Manifestação e Resgate de Animais No Instituto Royal - 19/10Hoje pela manhã ( 19/10) , manifestantes reuniram-se a para protestar contra os testes em animais realizados pelo Instituto Royal, exigindo uma vistoria no local para identificar se haviam mais animais. A empresa conseguiu uma liminar na justiça para manter os ativistas a uma distância de 5 km. O protesto começou às 10h e antes deste horário policiais já estavam posicionados a 1 quilômetro do instituto, de modo a impedir que alguém chegasse perto do local.

A polícia negociou e pediu que uma comissão de cinco pessoas fosse formada para uma reunião com representantes do lnstituto. Antes de qualquer negociação, porém, integrantes do movimento romperam a fita de isolamento.

A Tropa de choque da Polícia Militar foi reforçada em São Roque e atacou os manifestantes.

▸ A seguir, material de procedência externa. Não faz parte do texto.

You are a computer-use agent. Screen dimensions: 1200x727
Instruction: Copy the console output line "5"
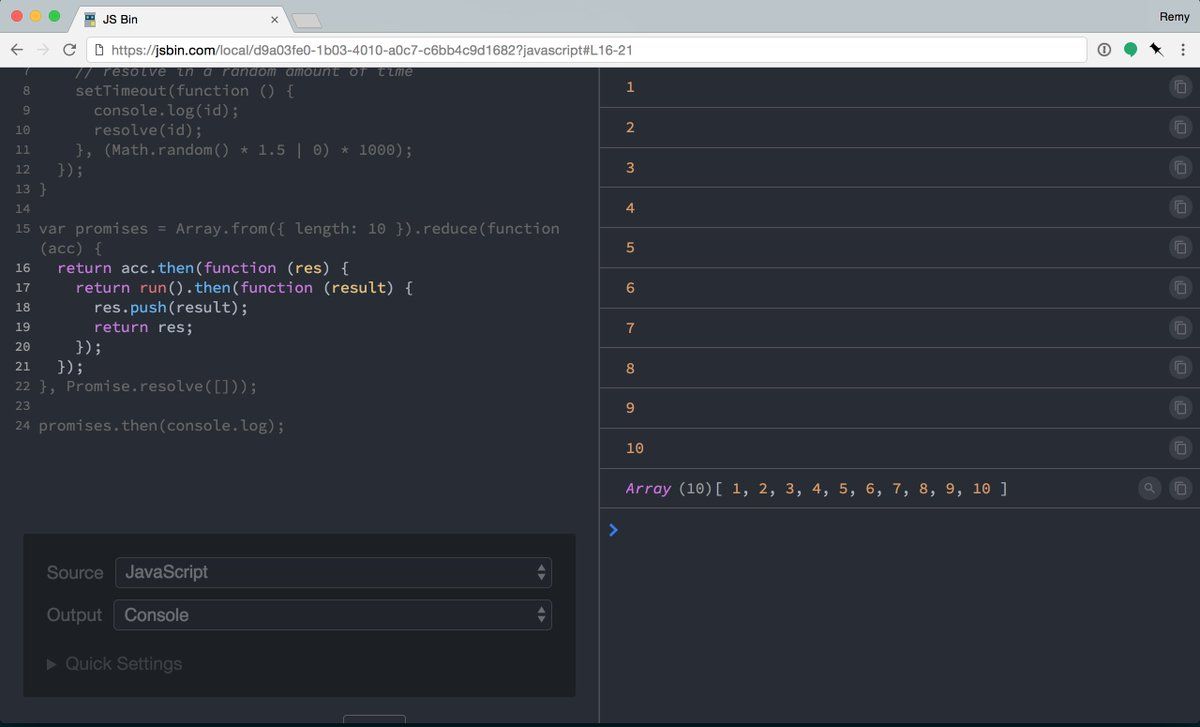click(x=1180, y=248)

Dois carros da TV Tem e uma viatura da PM foram depredados e incendiados.
Alguns ativistas afirmam que aqueles incitaram o incêncio aos carros da emissora de TV se tratavam de policiais disfarçados.

Policiais dispararam tiros com balas de borracha e bombas de gás contra o grupo. Várias pessoas foram atingidas e passaram mal devido ao efeito do gás lacrimogêneo, inclusive crianças e idosos.  De acordo com o Midia Ninja, que transmitia ao vivo a manifestação, o número chegou a mais de 2.000 pessoas. A Rodovia Raposo Tavares chegou a ser interditada.

As informações divulgadas pela imprensa em geral atribuem a responsabilidade pelo início dos confrontos aos manifestantes, mas de acordo com os próprios manifestantes muitas foram as tentativas de restabelecer a paz, enquanto a polícia respondia com violência.

O grupo Advogados Ativistas relata em sua página no Facebook : “Estavamos negociando a tranquilidade da manifestação no Instituto Royal quando fomos surpreendidos por bombas e balas de borracha. O choque avançou em mulheres, idosos, crianças, e atirou em advogados identificados no exercício da profissão.
O Advogado Ativista, André Zanardo foi atingido por um tiro de bala de borracha. Posteriormente o Advogado de forma pacifica questionou a atitude da policia e requereu ao capitão os nomes dos PMs que portavam armas projéteis, neste momento foi dada a ordem de prisão sem fundamento legal para o Advogado.  Não foi garantido o direito de um representante da Ordem dos Advogados do Brasil. Estamos sendo presos no exercício legal da profissão.”